Theaters across Boston and the nation are shifting their priorities towards diversity and inclusion. Through the development and implementation of the A11Y Initiative, StageSource seeks to create systemic change in Boston and provide an archetype for how to embrace diversity.
There is a limiting stigma that surrounds the term “accessibility” in Boston and around the country, particularly in the theater industry. Not enough people understand what it means to be inclusive, for example, of the Deaf community. What is more, there is a shortage of competent American Sign Language (ASL) interpreters both in box offices and backstage of our local theaters and a general lack of knowledge of how to communicate effectively with Deaf theater artists and audience members. Of the over 546,000 Deaf persons in Massachusetts, there are only 28 ASL interpreters that are registered with the Massachusetts Commission for the Deaf and Hard of Hearing to sign for the performing arts. Boston theater companies are competing against larger, wealthier institutions like universities and hospitals for the same small pool of ASL interpreters to provide even the baseline for this support. This is not for lack of caring. Theaters are often only able to minimally adhere to Americans with Disabilities Act enforced rules due to lack of funds or capacity and rarely have the means to be fully inclusive of the Deaf community. This lack of consultants and expertise causes a barrier of entry into theater participation for Deaf audiences and even more so for Deaf theater artists.

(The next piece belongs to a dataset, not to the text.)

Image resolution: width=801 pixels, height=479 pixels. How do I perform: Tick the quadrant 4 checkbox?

The goals of the A11y Initiative are twofold – to think beyond the limiting language of “accommodations and accessibility” and create a deeper level of inclusion practice of the Deaf community in the greater Boston theater industry. StageSource will work with partners to establish avenues for training, personnel, and information. While some of this work will require funding sources, we will endeavor to create change with the resources at hand.

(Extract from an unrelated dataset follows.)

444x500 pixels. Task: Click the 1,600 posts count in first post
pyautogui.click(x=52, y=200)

Interpreters & Coaches: There are different resources for performance coaches and interpreters. StageSource is working on creating a resource list of members with those capabilities. Organizations may search for interpreters and coaches here.
NEA: The NEA has several useful documents on their website. One of them is their Design for Accessibility: A Cultural Administrator's Handbook.
ASL Interpreted Shows: Standard Practices Guide: This guide was created by Boston University's Disability Services and BU's School of Theatre in collaboration with Commonwealth Shakespeare Company, the Huntington Theatre Company, and VSA Massachusetts.
Open Captioning Resources/Information:
Audio Description Resources/Information:
ASL Class Suggestions
For More Information
Massachusetts Cultural Council UP Initiative: The MCC's UP Inclusive Design Initiative seeks to inspire organizations to use design to anticipate and accommodate the full spectrum of human ability. UP is Universal Participation.
VSA MA: Massachusetts organization on arts and disability.
VSA Minnesota: Has practical information for administrators, artists including those with disabilities, and audiences who have questions about creating and/or attending the arts.
Cultural Access New England (CANE): CANE was founded to advance access to cultural facilities in New England for people with disabilities of all types. CANE defines accessibility broadly, to include programmatic, architectural, physical, communication, attitudinal and other forms of access. CANE takes as a basic tenet that increasing accessibility for people with disabilities increases accessibility for everyone.